For most injections you can use the code 11900 for up to and including seven lesions, or 11901 if you inject more than seven lesions. You should also bill for the medication injected using the J code assigned to that medication. Injection of toxins for hyperhidrosis has separate codes such as 64650 for chemodenervation of both axillae.
When billing for destruction, you need to first determine if you are in the category of benign, pre-malignant (actinic keratosis) or malignant. If benign, you should bill 17110 if it is up to or fewer than 14 lesions, or 17111 if you treat more than 14 lesions. This code doesn’t cover skin tags – they have their own code 11200 for up to 15 lesions and 11201 for 15 or more.
For actinic keratoses, you need to keep track of how many lesions you treat and bill that specific quantity. The first lesion is always 17000. For lesions 2-14 you bill 17000 and 17003 with the quantity over one that you treated. If you treat 15 or more actinic keratoses, you only bill 17004. For example, if you treat six lesions, you would bill 17000 and 17003 with a quantity of five for a total of six lesions. If you treat 20 lesions, you would only bill 17004 (since it is more than 14).
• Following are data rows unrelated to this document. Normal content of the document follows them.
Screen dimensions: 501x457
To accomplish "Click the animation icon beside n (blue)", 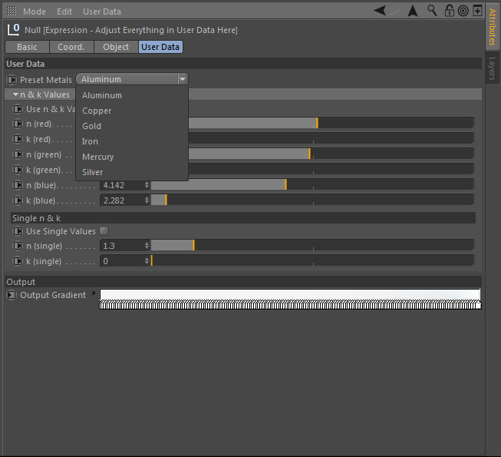I will (18, 185).
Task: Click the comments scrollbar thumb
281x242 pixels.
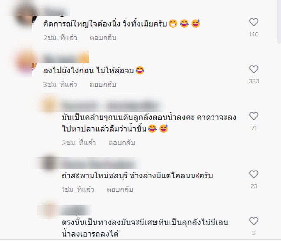Action: 279,21
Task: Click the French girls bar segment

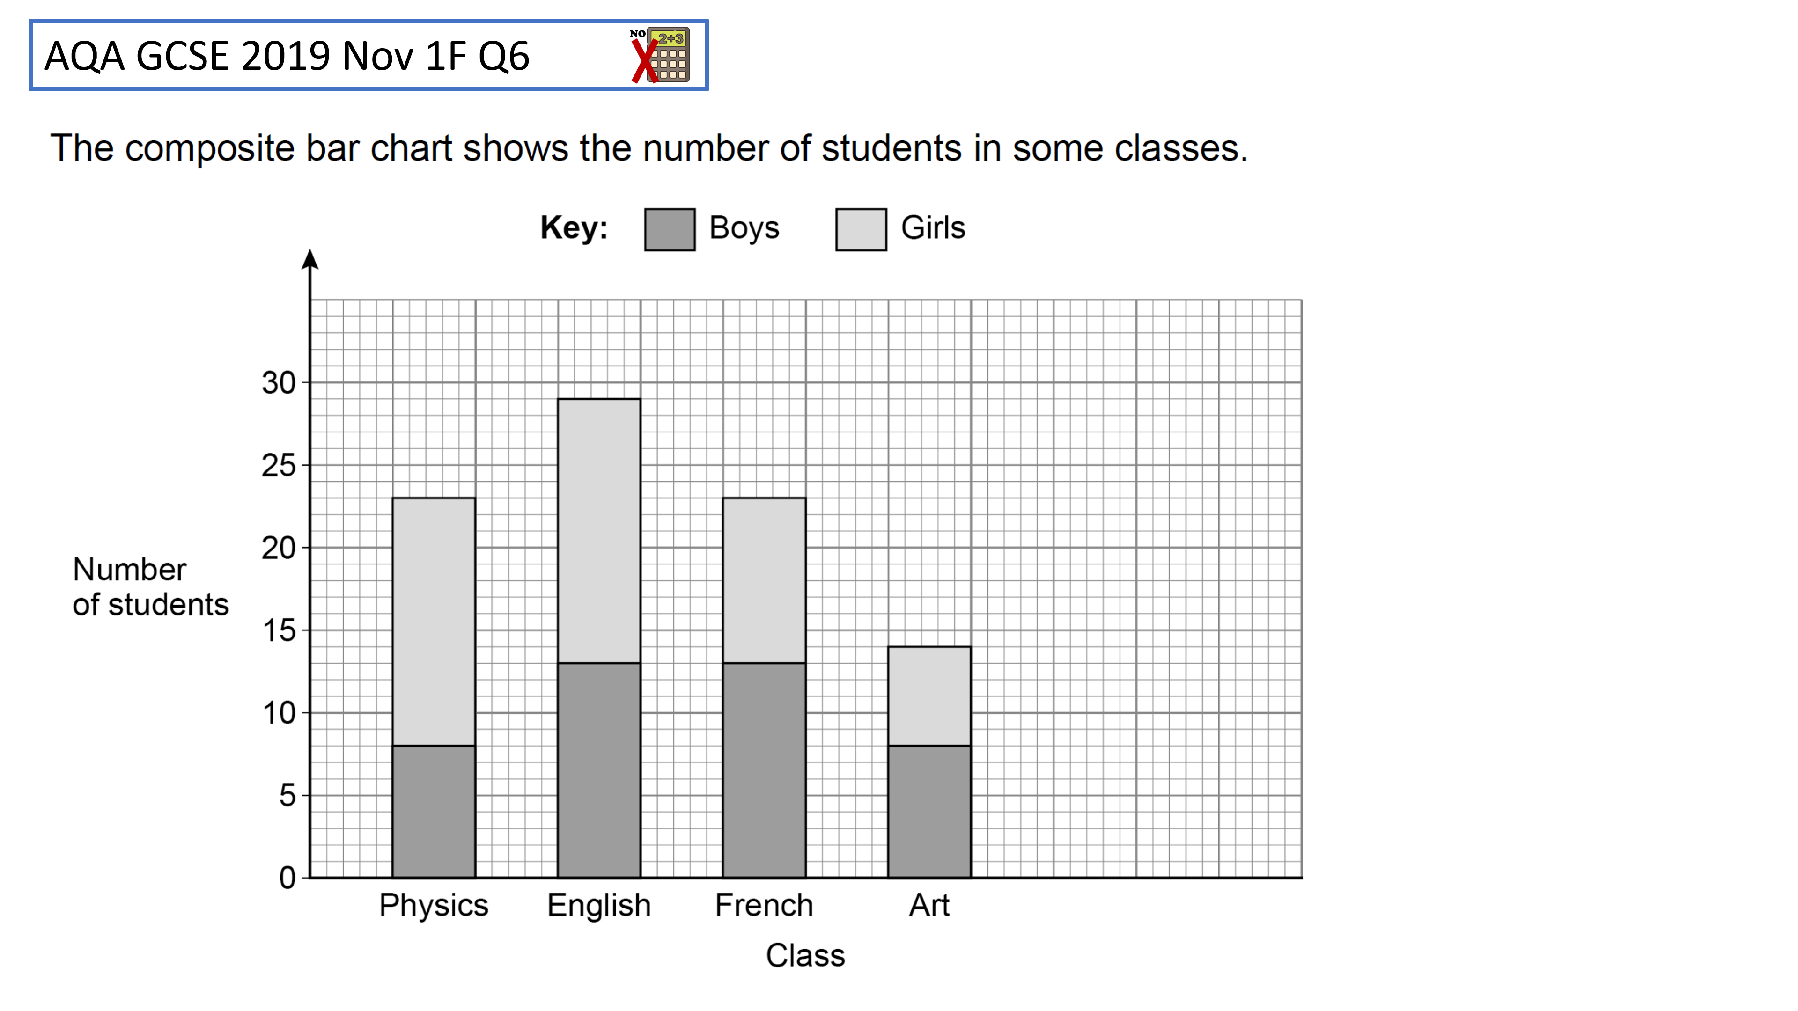Action: pyautogui.click(x=764, y=581)
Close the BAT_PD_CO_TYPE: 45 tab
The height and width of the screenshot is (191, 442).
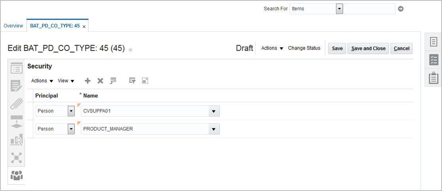[x=84, y=26]
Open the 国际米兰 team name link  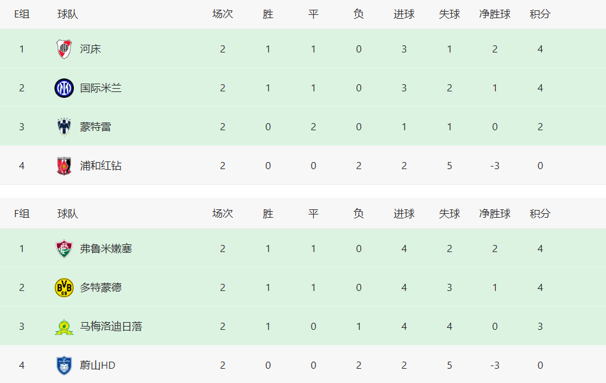101,88
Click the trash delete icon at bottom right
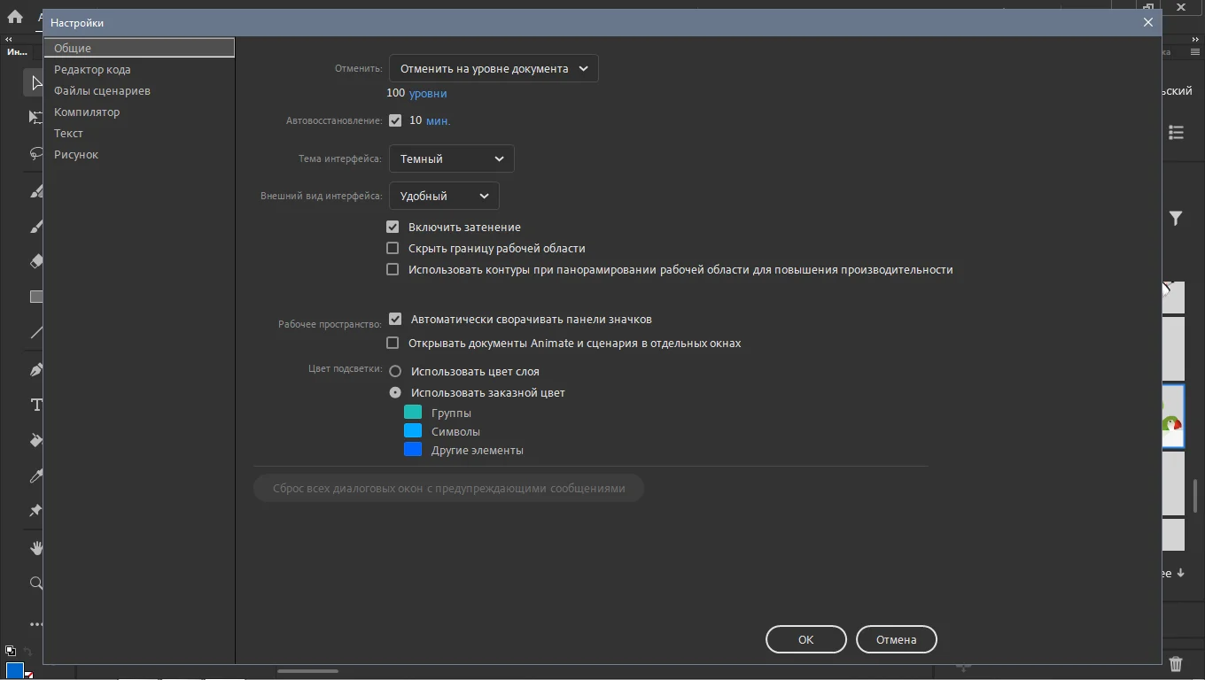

For destruction of malignant lesions, the billing is based on the size and location of the area treated. If you are performing an electrodessication and curettage, you should measure after you curette but before you electrodessicate.
Just as with biopsies, there are special codes for some sites of destruction. These include the anus, penis and vulva. Some companies that manufacture cryotherapy devices have convenient tables of destruction codes on their websites that you can use as a quick reference. These anogenital codes are separated into simple vs extensive and these terms are not clearly defined. You should use your judgement and justify in your documentation when you use the extensive code. There are also different codes for these areas based on the type of destruction: chemical, cryotherapy, electrodessication or laser.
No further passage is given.